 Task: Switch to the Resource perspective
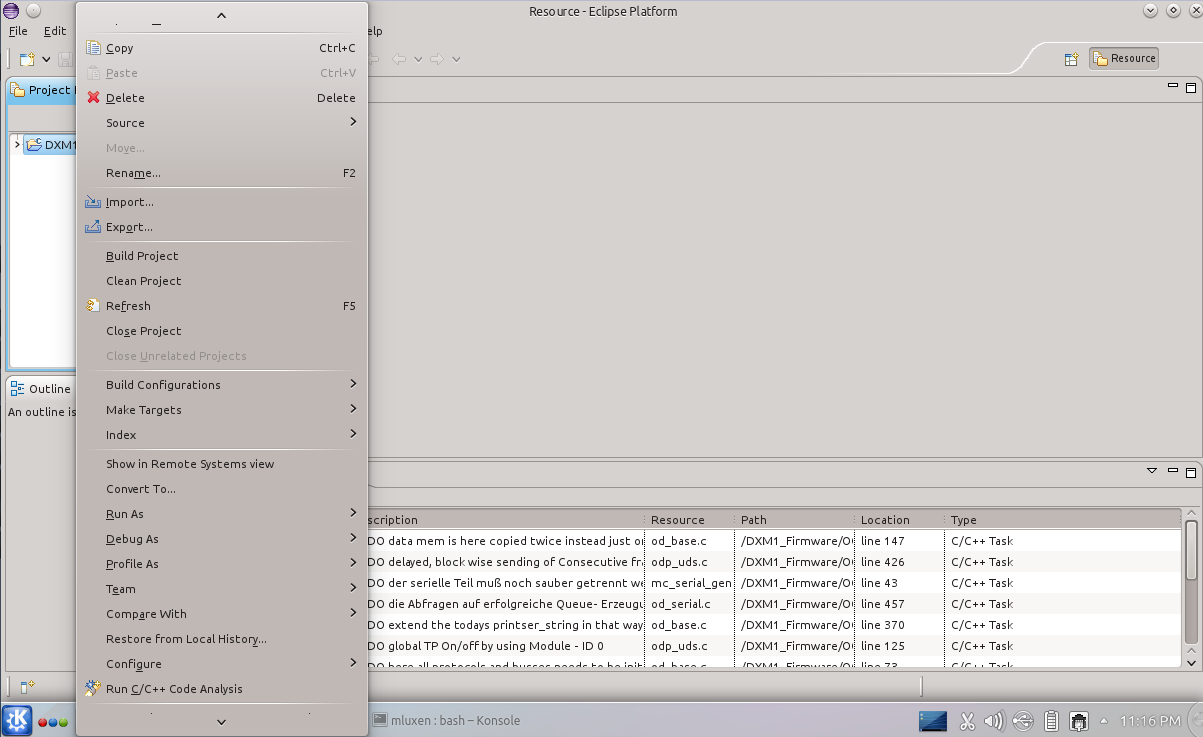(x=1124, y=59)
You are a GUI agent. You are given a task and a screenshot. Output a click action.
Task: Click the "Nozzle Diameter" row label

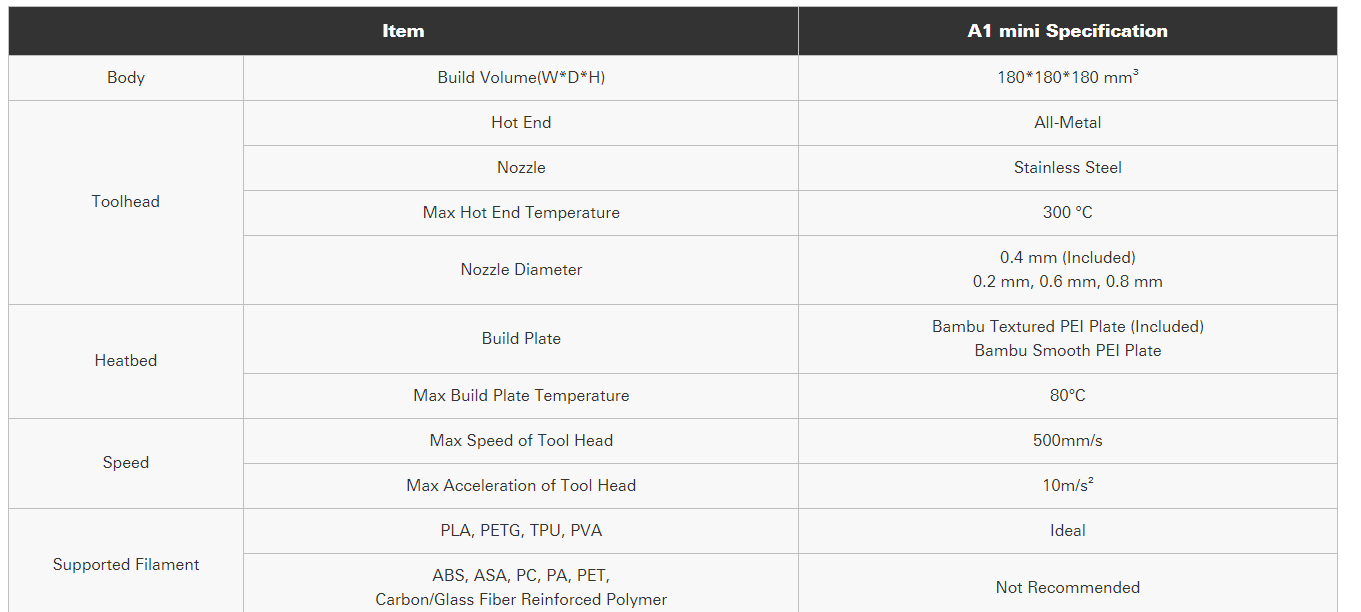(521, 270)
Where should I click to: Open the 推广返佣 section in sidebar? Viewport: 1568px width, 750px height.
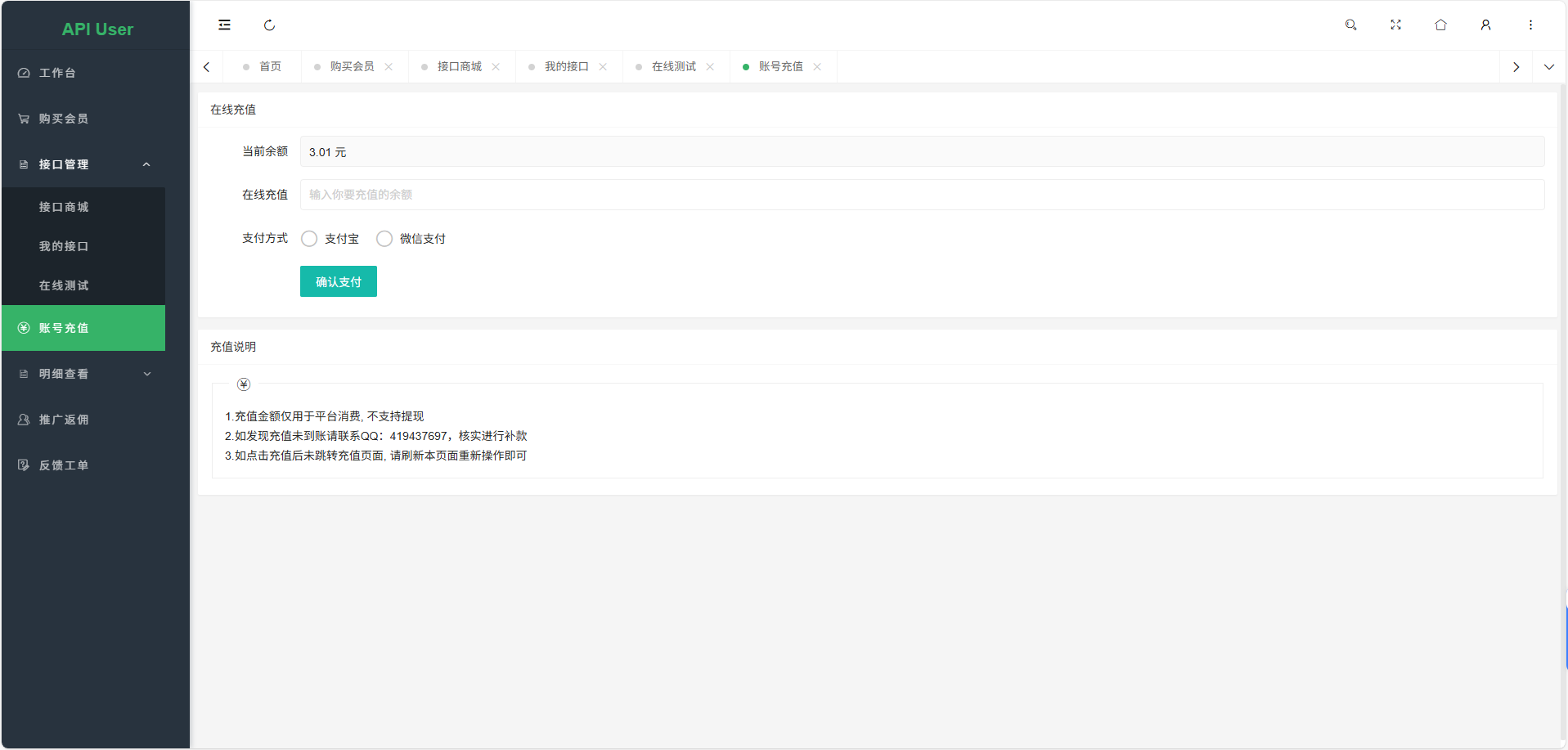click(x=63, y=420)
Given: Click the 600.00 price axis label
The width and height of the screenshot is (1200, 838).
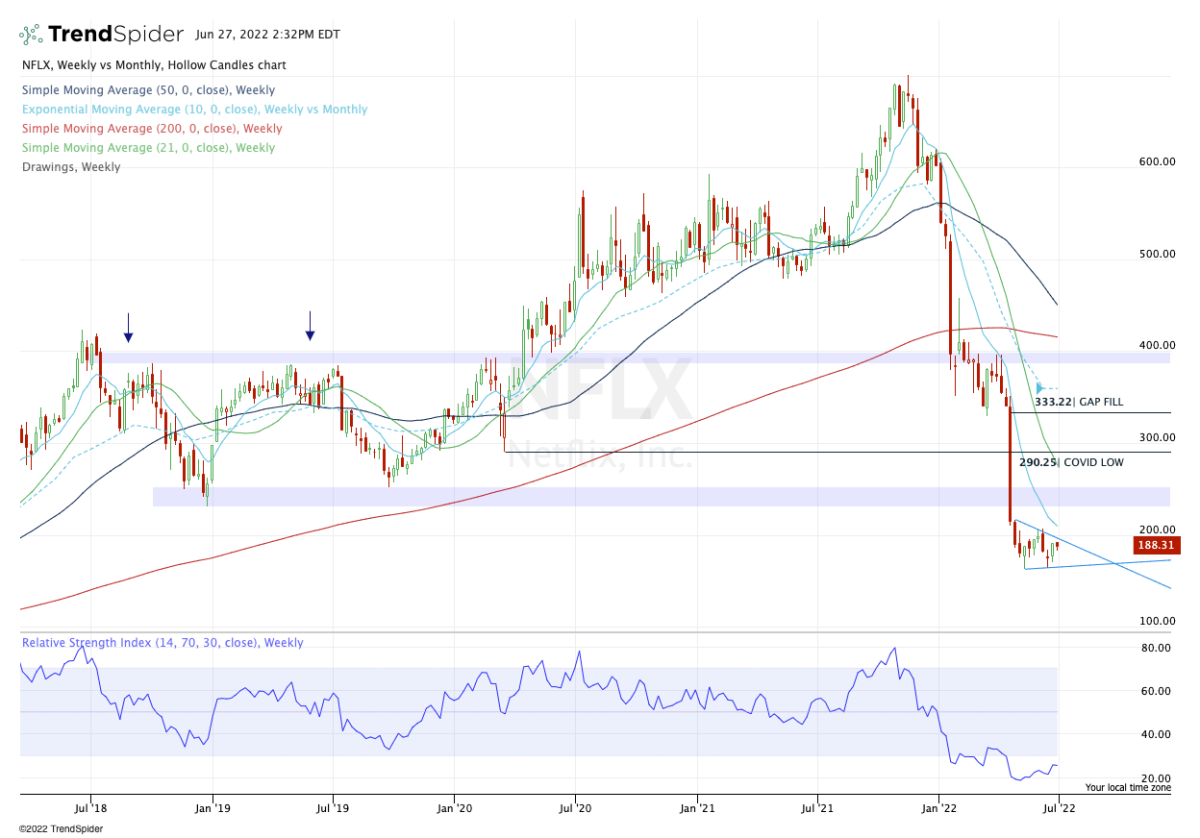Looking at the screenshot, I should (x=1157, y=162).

----

GIVEN INSTRUCTION → Copy out every one of the lines above word for word, without the pictures.

SOLUTION TO THIS PROBLEM →
 Task: Switch to the Resource perspective
(x=1124, y=59)
You are a GUI agent. You are given a task and a screenshot. Output a click action.
Task: Click the "Nozzle Diameter" row label

(521, 270)
Where should I click to: Open the 推广返佣 section in sidebar? Viewport: 1568px width, 750px height.
click(x=63, y=420)
Given: Click the 600.00 price axis label
The width and height of the screenshot is (1200, 838).
Looking at the screenshot, I should (x=1157, y=162).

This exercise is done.